WORK REQUEST: Report each line from the listing that the string "plus" appears in.

SOURCE DATA:
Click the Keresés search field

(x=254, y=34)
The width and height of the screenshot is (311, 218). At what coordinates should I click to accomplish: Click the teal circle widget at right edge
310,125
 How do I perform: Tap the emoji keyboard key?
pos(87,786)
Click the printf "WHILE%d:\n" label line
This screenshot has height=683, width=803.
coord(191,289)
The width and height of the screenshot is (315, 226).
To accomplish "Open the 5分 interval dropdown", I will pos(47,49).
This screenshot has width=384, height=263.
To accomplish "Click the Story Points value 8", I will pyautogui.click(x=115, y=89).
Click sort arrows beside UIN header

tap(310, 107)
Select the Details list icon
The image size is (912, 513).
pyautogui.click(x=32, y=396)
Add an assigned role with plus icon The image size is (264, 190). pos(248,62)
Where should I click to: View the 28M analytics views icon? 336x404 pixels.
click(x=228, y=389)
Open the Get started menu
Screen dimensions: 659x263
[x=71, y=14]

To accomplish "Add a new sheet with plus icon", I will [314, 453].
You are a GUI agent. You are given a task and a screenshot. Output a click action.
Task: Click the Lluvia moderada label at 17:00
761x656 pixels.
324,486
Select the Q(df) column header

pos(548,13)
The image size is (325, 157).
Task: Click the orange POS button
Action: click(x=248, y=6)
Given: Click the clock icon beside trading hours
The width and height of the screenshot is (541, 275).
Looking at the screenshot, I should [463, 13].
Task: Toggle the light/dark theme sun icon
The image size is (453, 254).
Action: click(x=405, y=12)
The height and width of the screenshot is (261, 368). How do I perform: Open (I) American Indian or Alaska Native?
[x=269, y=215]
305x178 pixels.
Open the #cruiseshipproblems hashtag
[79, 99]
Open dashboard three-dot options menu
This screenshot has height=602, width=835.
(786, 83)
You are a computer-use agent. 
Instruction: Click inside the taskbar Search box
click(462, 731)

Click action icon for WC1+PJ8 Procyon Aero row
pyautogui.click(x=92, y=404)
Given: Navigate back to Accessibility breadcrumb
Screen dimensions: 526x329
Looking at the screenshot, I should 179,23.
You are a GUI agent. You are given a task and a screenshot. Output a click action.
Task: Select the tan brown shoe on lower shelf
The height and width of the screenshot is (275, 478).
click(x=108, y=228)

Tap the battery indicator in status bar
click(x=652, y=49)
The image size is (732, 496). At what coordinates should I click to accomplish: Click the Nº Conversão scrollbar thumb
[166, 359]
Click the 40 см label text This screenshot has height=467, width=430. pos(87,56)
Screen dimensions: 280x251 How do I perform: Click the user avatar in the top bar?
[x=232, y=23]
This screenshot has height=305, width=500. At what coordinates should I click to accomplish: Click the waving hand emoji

SOLUTION TO THIS EXERCISE:
Add an assigned role with plus icon The image size is (264, 190). pos(248,62)
To accomplish "Add a new sheet with plus icon", I will [314, 453].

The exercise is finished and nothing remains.